Land delimitation exercises

After the initial land delimitation exercises undertaken in 1999 as part of the piloting processes of the Technical Annex[38], the level of government finance, resources and involvement in this area of implementing the new policies has been extremely limited. Most land delimitations since this time have in fact been undertaken through off-budget donor-supported exercises that have been implemented by various NGOs, with government participation occurring as a reimbursed service to these groups.
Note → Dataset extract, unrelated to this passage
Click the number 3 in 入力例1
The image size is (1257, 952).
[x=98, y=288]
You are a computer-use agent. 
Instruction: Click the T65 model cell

Indeed, although there was apparently considerable support for the resource and funding requirements that would be needed to implement and test the new poverty-focussed elements of the law[39] (not least through PROAGRI) it soon became apparent that the government considered these to be of secondary importance and embarked instead upon a drive to attract outside investment and to facilitate the allocation of private land use rights. While pro-forma expenditure plans may include allocations for information dissemination and delimitation but actual expenditure has been minimal over the last few years. There is what has been characterized as “a tendency within the more conventional thinking of PROAGRI towards a dualist view of ‘family’ sector (community) land use and new, private sector land needs” (DfID, 2000).
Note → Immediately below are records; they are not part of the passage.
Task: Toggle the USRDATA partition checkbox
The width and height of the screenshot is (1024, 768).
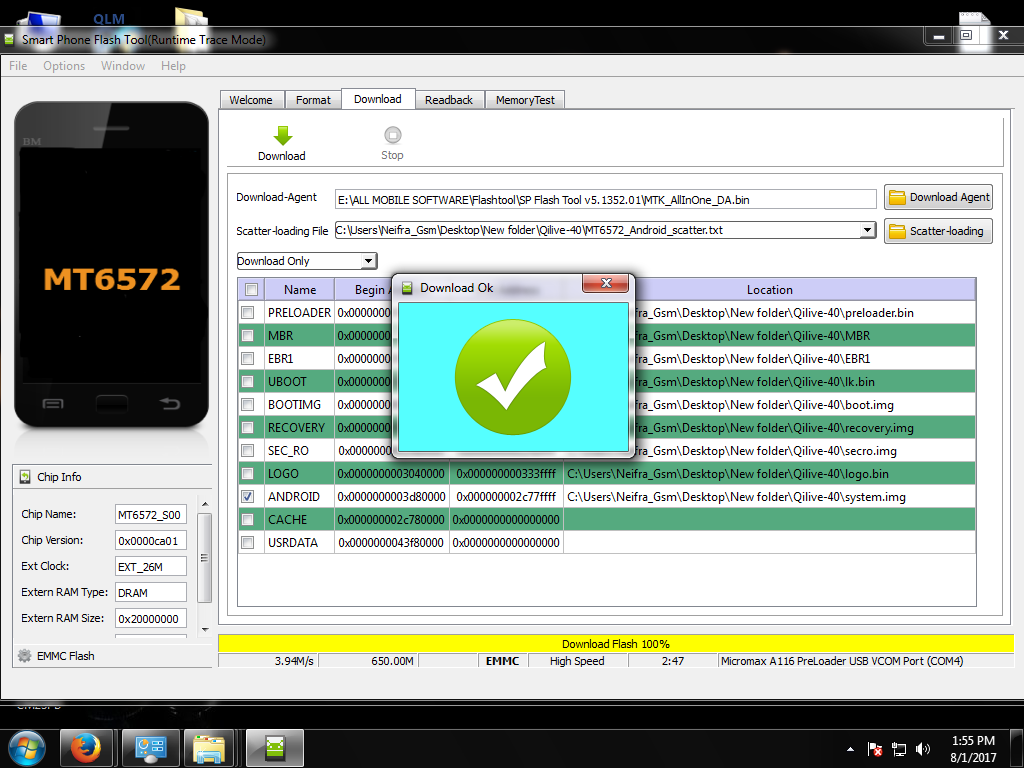Action: pos(247,542)
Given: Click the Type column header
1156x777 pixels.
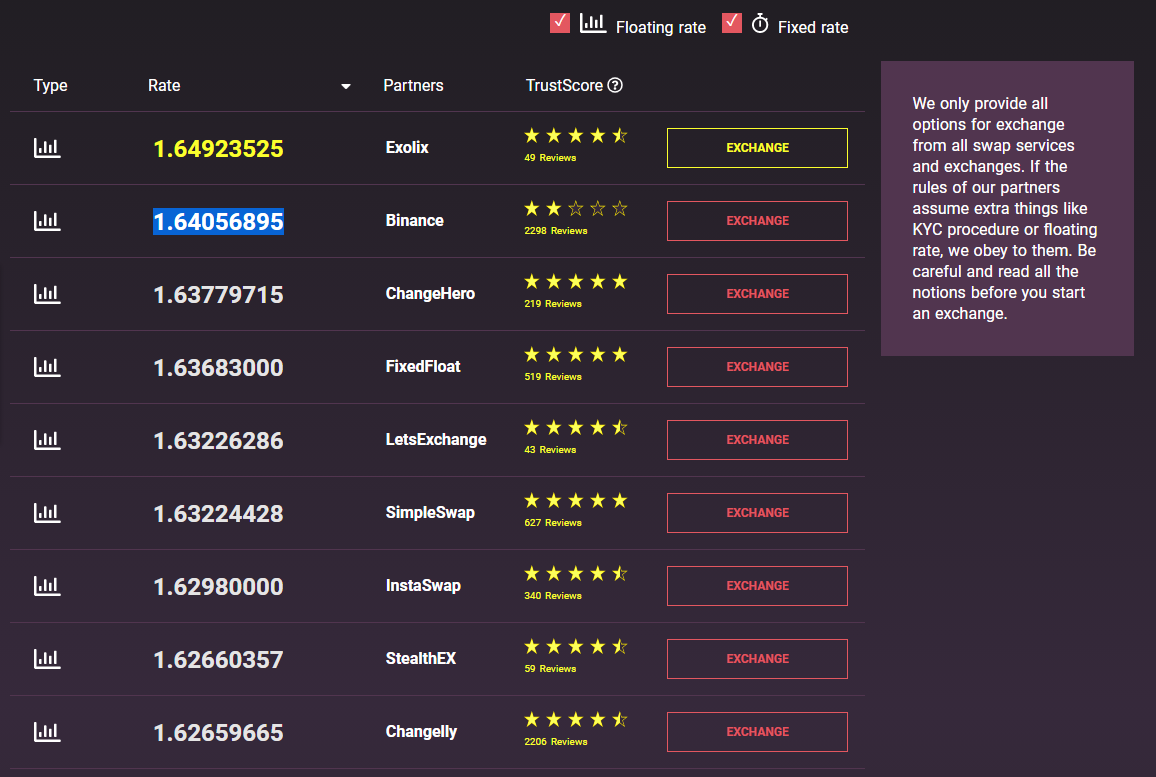Looking at the screenshot, I should (50, 86).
Despite limited government funding for the pro-active delimitation of community land, there have been a considerable number of delimitations completed in various parts of the country, largely through the support of NGOs. Information on and monitoring of the implementation of these delimitations has been fragmented and partial, notwithstanding the recent DFID-funded appraisal of the land sector, which included a specific review of completed delimitations throughout the country (CTC, 2003). This review stated that the total of delimited areas now stands at 162; 59 of which have been issued with certificates and 24 of which have a full land title, implying that they were demarcated rather than delimited (ibid). One of the gaps left by the dissolution of the Inter-Ministerial Land Commission is a central collection point for the monitoring of the implementation of this aspect of the new law, a gap which has not been filled by the National Department of Geography and Cadastre which is still battling to provide the country with an efficient and transparent register on private land holdings.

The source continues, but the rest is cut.